» Action item:
Exactly reproduce the line containing "The width and" and all later lines to the end of the entries, leaving the pictures out of your copy.

» Study material:
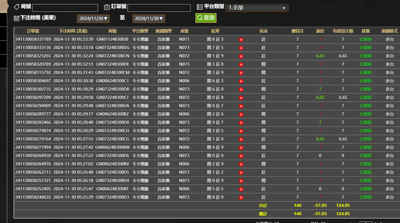
Task: Play replay for order 241130058268930
Action: point(241,156)
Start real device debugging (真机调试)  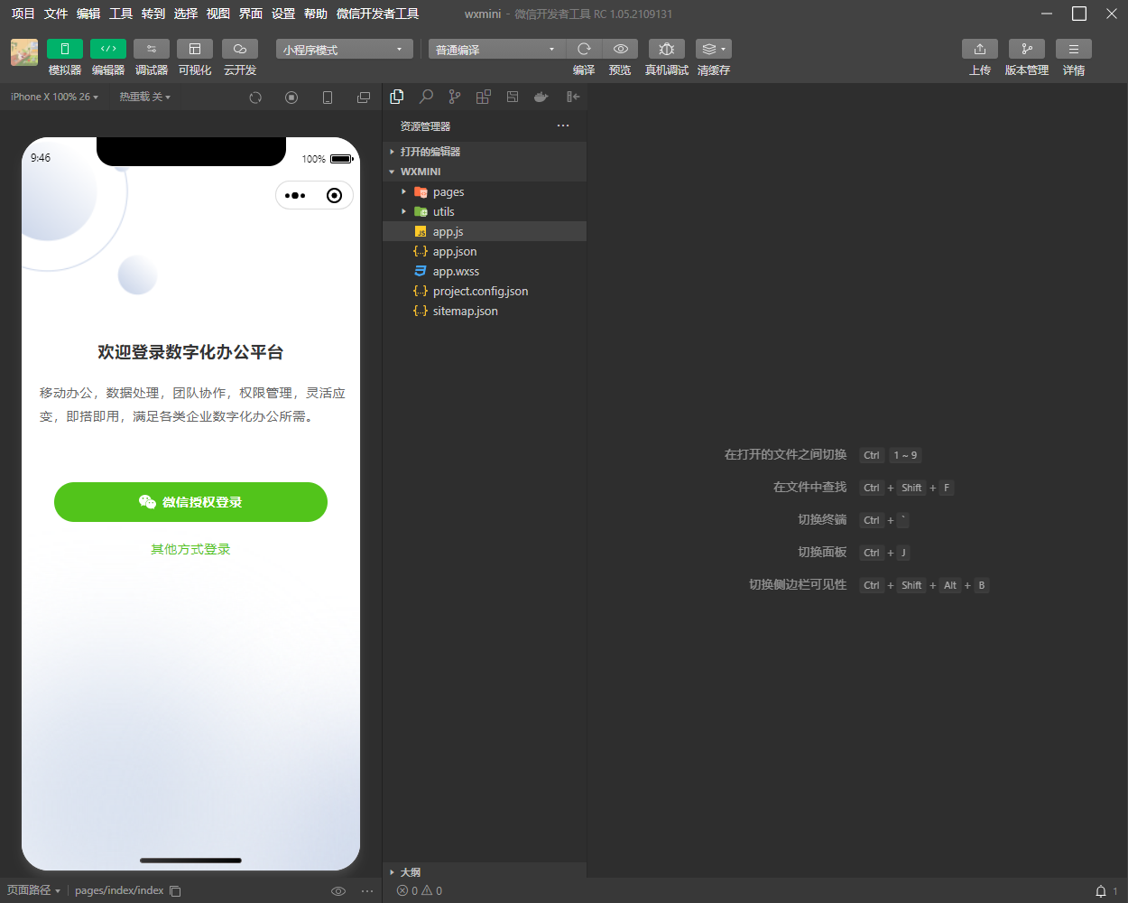point(666,49)
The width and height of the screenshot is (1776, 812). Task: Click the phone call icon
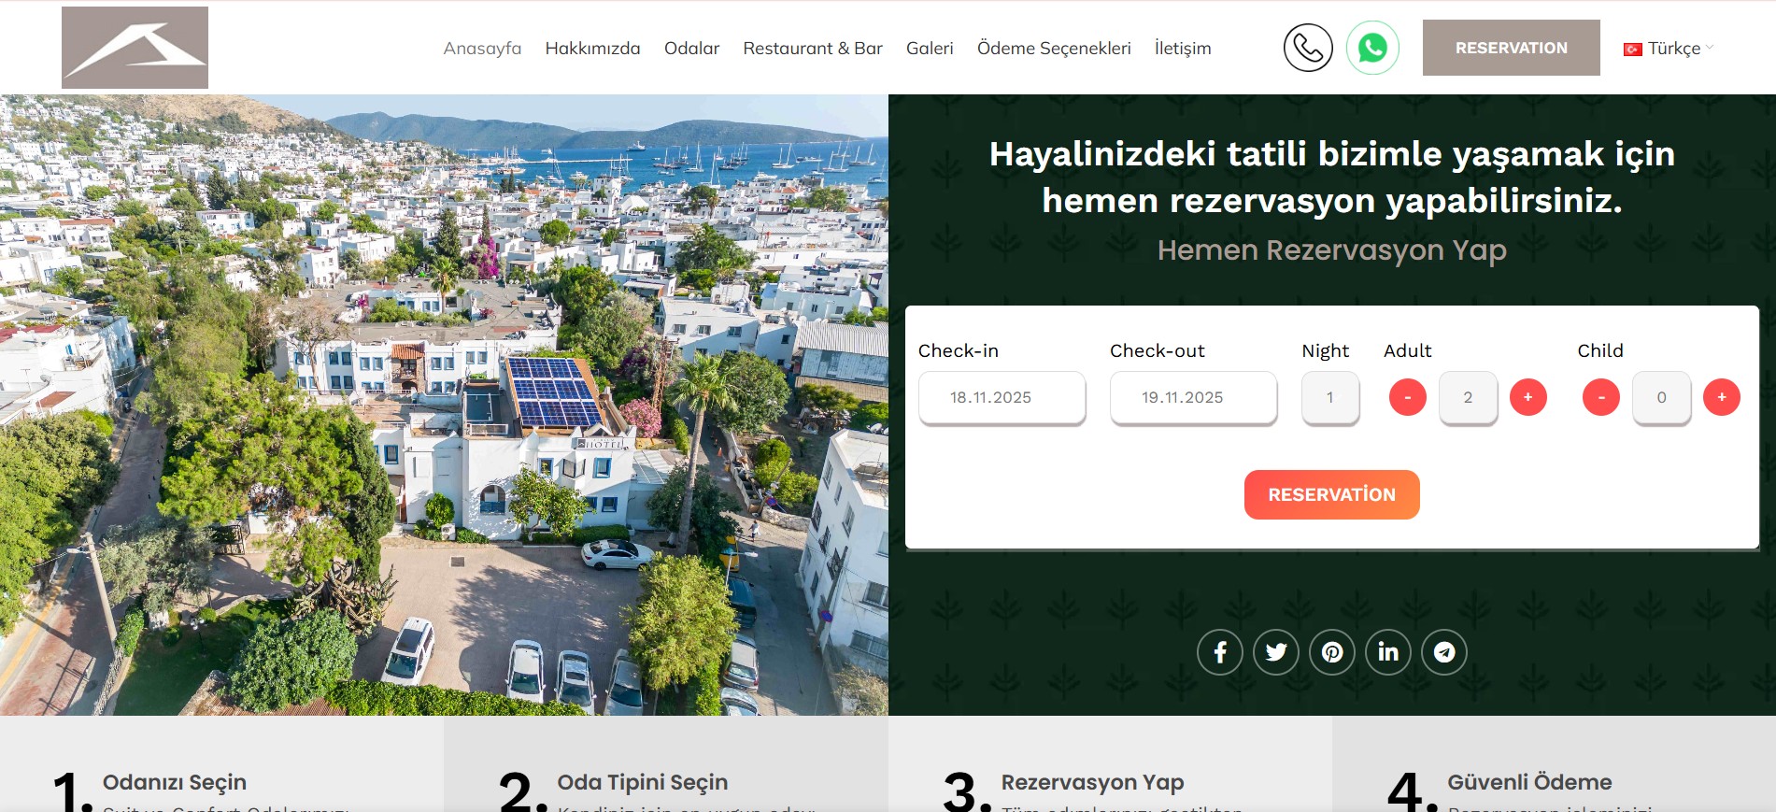click(1307, 48)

» Result for this exercise:
The width and height of the screenshot is (1776, 812). Task: Click the phone call icon
click(1307, 48)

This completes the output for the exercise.